▸ **Source document**:
--

Every morning on my way to work, I slip on the frozen newspaper on our front porch.
I’ve fallen on some hard Times.
My first job in retail taught me that the customer is always right. Until they’re out of earshot.
Me at dinner on a first date: I’m not answering any more questions without a lawyer.
A cannibal passes a Girl Scout cookie stand. “How many girl scouts are these cookies made of?” he asks with a large smile on his face.
4: Mommy, I need a snack
Me: Perfect timing! I was just going to make you a hot dog for dinner!
4: No. I don’t want dinner. I want a snackkkkk.
Me: How about a hot dog as a snack?
4:…. YESSSS
We’ve secretly replaced the G with a K on this bottle of Jergens.
Let’s see if he notices.
If you’re in your car, go ahead and pick your nose, because the car makes you invisible.
Don’t be that guy that goes around saying “Don’t Be That Guy.”
an app that shows you who NOT to date called ok stupid
Me: Time for bed, son. I don’t make the rules.
6: OK. But who makes the rules?
Me:
6:
Both of us: Mom.

--

▸ **Data to use**:
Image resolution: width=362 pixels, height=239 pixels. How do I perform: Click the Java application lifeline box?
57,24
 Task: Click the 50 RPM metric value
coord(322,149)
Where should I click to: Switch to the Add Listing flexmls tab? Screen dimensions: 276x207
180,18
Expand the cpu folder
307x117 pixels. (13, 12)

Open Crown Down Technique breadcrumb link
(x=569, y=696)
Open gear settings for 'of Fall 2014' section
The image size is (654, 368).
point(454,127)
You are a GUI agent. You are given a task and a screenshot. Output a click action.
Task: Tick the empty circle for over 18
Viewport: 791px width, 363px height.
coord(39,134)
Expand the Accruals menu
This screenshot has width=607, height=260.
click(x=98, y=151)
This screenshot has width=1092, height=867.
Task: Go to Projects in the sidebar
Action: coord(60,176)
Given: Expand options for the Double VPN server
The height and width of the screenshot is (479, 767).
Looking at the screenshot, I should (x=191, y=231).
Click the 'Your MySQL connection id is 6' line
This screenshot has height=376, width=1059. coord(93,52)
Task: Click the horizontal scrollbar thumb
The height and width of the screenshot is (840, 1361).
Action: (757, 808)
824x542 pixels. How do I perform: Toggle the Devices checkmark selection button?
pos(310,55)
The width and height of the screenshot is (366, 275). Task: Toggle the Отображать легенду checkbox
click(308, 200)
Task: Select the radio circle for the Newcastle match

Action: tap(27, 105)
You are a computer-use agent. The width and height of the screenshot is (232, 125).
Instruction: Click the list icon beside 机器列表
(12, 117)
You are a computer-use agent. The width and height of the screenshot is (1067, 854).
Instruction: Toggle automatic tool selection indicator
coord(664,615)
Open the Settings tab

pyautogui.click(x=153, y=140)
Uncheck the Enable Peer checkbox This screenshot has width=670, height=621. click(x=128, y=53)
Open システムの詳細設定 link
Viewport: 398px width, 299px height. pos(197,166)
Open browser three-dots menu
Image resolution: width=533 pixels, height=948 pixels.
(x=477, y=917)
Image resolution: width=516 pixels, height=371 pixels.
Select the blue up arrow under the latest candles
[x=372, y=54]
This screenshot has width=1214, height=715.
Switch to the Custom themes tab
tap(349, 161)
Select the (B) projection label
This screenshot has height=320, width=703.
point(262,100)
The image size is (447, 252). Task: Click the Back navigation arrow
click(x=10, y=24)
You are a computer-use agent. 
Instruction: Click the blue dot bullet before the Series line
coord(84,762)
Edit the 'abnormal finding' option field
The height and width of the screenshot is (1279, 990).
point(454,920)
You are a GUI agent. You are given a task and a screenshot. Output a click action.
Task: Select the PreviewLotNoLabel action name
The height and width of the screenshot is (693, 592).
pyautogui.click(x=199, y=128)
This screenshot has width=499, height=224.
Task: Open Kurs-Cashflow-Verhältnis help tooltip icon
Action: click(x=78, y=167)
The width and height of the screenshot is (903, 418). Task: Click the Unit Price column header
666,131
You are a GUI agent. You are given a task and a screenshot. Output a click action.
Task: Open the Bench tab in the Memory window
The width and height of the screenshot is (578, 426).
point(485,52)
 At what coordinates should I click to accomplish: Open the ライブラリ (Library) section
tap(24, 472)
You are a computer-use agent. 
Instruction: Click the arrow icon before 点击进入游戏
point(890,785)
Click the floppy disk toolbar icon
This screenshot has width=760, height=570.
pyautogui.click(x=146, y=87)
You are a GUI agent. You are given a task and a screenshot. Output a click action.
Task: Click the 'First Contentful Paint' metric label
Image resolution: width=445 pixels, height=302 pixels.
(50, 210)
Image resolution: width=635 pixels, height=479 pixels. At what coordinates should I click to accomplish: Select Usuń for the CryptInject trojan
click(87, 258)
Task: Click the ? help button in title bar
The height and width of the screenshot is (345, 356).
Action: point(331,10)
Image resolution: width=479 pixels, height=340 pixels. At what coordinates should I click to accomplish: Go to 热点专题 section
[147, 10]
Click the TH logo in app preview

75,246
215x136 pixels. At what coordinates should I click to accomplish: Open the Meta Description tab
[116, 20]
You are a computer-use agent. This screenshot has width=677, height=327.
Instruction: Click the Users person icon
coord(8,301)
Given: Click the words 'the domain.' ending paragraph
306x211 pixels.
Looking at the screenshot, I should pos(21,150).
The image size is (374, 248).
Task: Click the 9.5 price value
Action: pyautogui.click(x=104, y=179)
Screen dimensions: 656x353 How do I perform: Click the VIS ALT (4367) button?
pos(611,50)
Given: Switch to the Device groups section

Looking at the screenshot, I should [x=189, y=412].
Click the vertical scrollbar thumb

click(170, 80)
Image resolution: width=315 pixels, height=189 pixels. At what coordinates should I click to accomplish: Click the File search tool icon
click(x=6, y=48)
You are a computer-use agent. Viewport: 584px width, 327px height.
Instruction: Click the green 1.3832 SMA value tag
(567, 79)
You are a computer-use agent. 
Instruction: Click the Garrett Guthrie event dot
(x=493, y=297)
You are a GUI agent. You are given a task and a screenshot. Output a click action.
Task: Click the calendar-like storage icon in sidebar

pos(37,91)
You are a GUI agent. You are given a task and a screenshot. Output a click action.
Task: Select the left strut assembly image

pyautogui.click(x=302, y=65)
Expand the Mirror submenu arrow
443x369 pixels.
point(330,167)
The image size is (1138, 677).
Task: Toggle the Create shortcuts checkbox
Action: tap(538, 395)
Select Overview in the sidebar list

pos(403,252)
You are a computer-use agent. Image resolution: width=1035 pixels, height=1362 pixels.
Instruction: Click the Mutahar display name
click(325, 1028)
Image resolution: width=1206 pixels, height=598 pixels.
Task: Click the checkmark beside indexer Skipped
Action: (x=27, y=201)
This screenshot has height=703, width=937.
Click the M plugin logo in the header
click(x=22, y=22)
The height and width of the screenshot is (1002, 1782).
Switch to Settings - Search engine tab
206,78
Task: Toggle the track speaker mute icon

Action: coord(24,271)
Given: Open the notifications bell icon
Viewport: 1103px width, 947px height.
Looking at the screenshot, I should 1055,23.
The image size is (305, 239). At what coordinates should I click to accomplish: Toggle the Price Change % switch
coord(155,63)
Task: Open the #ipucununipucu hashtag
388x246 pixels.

--

▸ **Challenge A**:
Retype the passage of the jokes that begins with the words containing "4:…. YESSSS" and ends with "of us: Mom.".
▸ **Challenge B**:
Find every line in the records that contains the word "header" and copy each one.

▸ **Written solution A**:
4:…. YESSSS
We’ve secretly replaced the G with a K on this bottle of Jergens.
Let’s see if he notices.
If you’re in your car, go ahead and pick your nose, because the car makes you invisible.
Don’t be that guy that goes around saying “Don’t Be That Guy.”
an app that shows you who NOT to date called ok stupid
Me: Time for bed, son. I don’t make the rules.
6: OK. But who makes the rules?
Me:
6:
Both of us: Mom.

▸ **Written solution B**:
The width and height of the screenshot is (903, 418). Task: Click the Unit Price column header
Click the M plugin logo in the header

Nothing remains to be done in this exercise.